INSTRUCTIONS FOR THE TASK: The data below is to be transcribed word for word; pictures are to be excluded.

DATA UNDER STUDY:
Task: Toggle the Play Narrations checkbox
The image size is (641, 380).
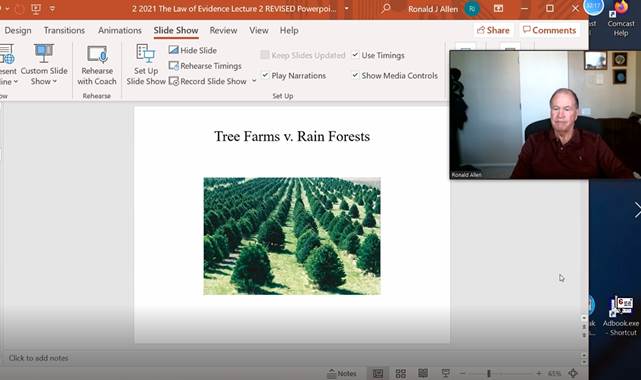Action: [x=265, y=75]
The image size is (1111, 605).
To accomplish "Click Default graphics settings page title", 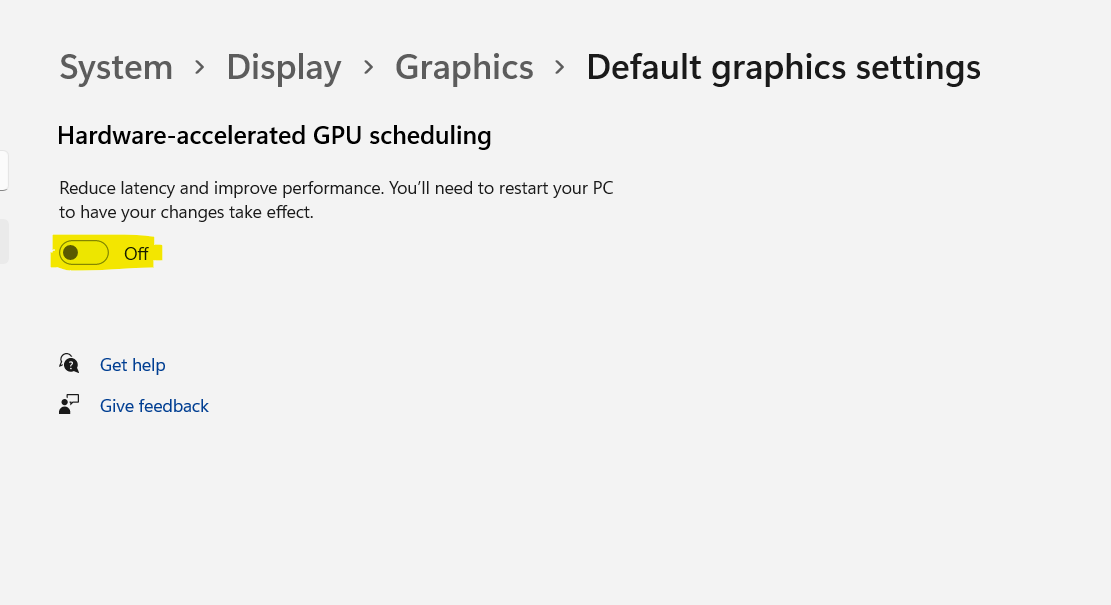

REPLY TO THE TASK:
Task: Toggle the Play Narrations checkbox
The image size is (641, 380).
Action: [x=265, y=75]
The image size is (1111, 605).
To accomplish "Click Default graphics settings page title", 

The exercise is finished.